When he had clambered to the embankment, he turned to see his four friends waving at him from the bridge.
“Goodbye folks!” he shouted, “I’m going home for my dress suit.”
Then, realizing they could not hear, he grasped his damp coat tail, gave it a wringing twist, threw up his hands, pointed to the spot where city lights gleamed, and marched away. “Forty above!” he was grumbling again. “No night for a plunge.”
Then as his mood changed, he began to sing, “Goodbye Fair! Goodbye Paree! Goodbye boys! Goodbye girls! Goodbye everybody! I’m going home to my Mom-ee!”
As for the lady spy, she had lost herself for good and all. In a crowd of three hundred thousand you might hope to meet anyone once, but never twice.
CHAPTER XI
GOODBYE FAIR
Rosemary, Florence, Jeanne and Danby did not leave the Fair grounds at once. Indeed they could not because of the crush. They did turn their faces toward the exit.
As they pressed their way out of the dense throngs to a spot where there was at least space for breathing, their eyes were greeted by strange sights.
Off to the right a group of thoughtless revelers were tearing up a hedge.

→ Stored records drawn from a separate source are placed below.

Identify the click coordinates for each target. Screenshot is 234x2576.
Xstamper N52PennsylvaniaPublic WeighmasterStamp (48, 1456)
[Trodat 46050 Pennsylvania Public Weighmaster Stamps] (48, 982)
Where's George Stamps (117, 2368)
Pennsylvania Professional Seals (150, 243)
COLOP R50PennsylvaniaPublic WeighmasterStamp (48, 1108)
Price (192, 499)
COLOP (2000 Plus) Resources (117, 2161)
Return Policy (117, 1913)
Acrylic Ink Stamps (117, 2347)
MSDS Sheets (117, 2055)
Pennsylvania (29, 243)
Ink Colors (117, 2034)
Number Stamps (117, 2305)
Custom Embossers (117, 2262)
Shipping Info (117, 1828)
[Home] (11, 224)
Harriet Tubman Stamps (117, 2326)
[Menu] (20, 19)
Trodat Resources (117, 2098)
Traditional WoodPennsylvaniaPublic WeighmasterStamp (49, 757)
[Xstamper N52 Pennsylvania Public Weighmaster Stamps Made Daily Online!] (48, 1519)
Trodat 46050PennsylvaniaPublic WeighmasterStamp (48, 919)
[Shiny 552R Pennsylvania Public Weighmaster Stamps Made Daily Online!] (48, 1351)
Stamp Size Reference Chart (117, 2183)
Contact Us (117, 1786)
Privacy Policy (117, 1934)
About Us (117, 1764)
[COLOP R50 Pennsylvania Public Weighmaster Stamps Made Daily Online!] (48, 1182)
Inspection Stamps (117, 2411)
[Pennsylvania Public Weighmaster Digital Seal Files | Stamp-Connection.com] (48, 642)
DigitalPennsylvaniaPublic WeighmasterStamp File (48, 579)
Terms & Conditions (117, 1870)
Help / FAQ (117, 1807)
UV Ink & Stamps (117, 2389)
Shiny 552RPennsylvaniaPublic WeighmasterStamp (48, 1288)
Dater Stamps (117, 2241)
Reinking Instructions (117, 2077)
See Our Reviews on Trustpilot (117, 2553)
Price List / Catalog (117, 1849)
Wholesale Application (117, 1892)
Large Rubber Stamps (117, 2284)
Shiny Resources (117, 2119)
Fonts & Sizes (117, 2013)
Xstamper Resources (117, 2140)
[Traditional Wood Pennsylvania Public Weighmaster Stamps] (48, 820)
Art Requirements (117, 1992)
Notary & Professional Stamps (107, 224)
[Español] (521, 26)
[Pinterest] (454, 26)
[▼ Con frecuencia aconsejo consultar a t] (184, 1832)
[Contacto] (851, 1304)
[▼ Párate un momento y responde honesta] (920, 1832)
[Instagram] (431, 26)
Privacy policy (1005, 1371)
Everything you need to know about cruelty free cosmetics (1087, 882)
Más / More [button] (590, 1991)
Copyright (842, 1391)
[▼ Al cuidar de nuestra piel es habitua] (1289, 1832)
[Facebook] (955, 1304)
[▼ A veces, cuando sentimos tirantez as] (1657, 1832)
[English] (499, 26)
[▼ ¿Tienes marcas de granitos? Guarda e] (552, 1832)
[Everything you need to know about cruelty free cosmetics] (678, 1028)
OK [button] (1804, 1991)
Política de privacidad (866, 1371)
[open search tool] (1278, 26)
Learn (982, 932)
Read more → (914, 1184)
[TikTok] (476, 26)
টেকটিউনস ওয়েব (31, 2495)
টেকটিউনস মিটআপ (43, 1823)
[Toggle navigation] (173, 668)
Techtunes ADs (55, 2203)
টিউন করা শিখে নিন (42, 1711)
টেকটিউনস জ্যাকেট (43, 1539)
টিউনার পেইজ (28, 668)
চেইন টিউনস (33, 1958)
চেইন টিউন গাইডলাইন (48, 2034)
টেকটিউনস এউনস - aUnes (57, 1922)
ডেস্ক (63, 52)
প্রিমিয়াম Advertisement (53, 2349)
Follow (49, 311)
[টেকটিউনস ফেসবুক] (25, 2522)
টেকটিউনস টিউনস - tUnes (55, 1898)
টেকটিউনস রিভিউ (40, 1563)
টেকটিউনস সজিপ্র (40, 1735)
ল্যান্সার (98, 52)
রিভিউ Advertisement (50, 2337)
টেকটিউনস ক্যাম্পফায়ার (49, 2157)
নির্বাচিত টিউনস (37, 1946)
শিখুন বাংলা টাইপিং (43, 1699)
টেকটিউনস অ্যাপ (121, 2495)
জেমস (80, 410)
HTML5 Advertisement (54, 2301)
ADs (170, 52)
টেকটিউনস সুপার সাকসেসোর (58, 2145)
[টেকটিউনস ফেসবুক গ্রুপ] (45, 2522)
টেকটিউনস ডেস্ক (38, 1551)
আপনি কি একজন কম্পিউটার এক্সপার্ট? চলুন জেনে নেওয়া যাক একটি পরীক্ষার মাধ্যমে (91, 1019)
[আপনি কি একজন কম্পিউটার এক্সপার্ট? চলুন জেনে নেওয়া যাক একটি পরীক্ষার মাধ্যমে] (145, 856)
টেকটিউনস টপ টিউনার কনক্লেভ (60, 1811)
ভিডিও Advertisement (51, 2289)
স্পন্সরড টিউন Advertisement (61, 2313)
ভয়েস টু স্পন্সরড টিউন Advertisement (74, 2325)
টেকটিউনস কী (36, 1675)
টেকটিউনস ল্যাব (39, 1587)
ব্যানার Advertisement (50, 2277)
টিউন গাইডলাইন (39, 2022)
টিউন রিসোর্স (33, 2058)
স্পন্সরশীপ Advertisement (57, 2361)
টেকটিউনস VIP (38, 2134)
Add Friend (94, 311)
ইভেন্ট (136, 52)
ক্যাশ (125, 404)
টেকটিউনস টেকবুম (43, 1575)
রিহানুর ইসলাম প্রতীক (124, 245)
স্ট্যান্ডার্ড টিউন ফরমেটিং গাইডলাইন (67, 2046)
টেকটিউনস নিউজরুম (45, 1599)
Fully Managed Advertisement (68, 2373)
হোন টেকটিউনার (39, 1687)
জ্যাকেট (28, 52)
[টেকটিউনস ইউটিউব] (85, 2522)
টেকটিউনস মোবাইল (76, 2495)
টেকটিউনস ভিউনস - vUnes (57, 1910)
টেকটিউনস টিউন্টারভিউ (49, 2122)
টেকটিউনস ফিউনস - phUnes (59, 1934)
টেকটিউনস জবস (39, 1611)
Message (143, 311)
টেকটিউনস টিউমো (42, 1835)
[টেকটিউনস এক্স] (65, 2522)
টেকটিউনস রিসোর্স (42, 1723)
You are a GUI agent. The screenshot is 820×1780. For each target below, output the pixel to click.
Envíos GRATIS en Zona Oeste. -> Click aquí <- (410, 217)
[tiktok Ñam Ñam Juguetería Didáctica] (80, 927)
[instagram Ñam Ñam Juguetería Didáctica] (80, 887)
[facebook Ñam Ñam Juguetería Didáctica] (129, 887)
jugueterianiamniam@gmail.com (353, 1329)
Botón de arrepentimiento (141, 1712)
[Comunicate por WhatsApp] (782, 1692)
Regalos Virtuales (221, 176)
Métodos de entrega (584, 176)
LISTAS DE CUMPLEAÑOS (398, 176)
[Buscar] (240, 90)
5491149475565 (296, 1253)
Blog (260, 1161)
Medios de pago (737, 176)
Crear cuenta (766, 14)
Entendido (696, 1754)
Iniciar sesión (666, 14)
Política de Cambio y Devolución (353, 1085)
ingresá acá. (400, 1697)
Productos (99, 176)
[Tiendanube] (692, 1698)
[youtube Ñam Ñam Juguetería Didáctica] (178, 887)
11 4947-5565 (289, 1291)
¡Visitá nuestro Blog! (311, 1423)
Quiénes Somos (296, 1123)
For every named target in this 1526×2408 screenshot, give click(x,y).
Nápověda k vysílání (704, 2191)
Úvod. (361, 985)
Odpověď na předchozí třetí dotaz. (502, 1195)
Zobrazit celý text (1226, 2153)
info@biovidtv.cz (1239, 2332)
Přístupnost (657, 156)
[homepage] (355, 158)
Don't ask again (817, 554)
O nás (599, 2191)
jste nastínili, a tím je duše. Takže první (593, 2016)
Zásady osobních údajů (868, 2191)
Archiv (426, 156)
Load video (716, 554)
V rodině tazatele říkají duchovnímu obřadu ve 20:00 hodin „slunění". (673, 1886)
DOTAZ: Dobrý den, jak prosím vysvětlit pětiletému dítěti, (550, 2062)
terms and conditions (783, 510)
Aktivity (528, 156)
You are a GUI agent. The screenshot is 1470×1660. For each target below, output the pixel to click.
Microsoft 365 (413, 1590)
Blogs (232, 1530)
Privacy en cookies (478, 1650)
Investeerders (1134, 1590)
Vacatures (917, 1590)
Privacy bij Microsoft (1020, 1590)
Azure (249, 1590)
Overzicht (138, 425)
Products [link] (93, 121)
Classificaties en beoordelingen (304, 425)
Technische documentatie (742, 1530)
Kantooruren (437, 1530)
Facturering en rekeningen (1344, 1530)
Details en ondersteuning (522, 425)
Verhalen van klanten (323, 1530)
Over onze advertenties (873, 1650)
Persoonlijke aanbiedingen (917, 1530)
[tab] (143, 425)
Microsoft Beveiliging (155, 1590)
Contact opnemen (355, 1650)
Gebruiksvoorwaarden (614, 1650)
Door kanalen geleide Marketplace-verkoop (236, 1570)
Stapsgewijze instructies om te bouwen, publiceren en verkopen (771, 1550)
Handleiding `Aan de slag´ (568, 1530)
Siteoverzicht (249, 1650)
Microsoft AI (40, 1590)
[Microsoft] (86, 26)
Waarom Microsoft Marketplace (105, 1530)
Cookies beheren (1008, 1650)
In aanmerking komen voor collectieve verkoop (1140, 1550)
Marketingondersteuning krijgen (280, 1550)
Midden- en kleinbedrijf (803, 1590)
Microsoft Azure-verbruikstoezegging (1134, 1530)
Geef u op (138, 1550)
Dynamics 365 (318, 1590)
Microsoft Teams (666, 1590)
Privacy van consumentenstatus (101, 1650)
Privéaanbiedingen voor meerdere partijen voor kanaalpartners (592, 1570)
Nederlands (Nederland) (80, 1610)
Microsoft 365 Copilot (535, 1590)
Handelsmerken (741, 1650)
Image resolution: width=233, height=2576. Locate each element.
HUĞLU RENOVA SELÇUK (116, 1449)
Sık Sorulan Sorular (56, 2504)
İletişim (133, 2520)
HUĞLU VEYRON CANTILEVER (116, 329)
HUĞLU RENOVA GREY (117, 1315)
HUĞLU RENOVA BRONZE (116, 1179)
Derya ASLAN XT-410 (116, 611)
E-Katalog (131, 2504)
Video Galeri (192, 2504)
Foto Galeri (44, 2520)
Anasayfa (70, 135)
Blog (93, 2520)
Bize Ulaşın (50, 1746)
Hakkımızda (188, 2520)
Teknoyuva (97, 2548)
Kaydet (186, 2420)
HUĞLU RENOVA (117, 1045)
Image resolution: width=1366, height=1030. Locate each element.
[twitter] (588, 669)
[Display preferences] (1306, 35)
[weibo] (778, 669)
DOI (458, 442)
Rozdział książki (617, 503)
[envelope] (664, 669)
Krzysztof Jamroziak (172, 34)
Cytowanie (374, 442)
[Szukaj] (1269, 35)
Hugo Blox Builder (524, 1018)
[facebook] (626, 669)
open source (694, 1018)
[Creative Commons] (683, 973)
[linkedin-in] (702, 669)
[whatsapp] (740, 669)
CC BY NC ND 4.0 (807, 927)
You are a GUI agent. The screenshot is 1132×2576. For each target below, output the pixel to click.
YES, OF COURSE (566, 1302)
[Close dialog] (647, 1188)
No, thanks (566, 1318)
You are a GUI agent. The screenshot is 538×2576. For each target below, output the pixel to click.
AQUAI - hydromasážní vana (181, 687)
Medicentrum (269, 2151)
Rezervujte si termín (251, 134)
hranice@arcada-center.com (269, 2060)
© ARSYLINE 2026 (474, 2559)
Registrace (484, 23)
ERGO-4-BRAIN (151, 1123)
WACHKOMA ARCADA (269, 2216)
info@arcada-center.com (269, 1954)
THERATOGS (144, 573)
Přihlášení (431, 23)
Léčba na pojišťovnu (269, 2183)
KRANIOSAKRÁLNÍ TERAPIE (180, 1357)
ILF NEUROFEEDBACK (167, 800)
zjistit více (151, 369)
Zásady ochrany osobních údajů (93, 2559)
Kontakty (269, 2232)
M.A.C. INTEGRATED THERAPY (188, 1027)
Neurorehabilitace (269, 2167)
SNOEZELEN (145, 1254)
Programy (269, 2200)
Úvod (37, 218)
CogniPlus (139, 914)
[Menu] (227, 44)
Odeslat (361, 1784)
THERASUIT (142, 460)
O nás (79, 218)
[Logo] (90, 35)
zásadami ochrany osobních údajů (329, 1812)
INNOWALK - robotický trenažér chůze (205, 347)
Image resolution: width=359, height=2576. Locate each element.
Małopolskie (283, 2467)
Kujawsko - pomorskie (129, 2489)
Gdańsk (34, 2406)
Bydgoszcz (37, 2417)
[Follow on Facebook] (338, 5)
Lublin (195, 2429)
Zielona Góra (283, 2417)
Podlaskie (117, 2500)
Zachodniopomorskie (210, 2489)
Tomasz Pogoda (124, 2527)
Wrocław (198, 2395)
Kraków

Some were carrying away the shrubs as souvenirs, others were using them as mock-weapons for beating one another over the back.
From a village where imitation towers reared themselves to the sky came cries of laughter and screams of distress. Presently a throng broke through the flimsy walls and came pouring out. They had gone too far in their vandalism. The firemen had thrown a cooling stream of water on their heated brows.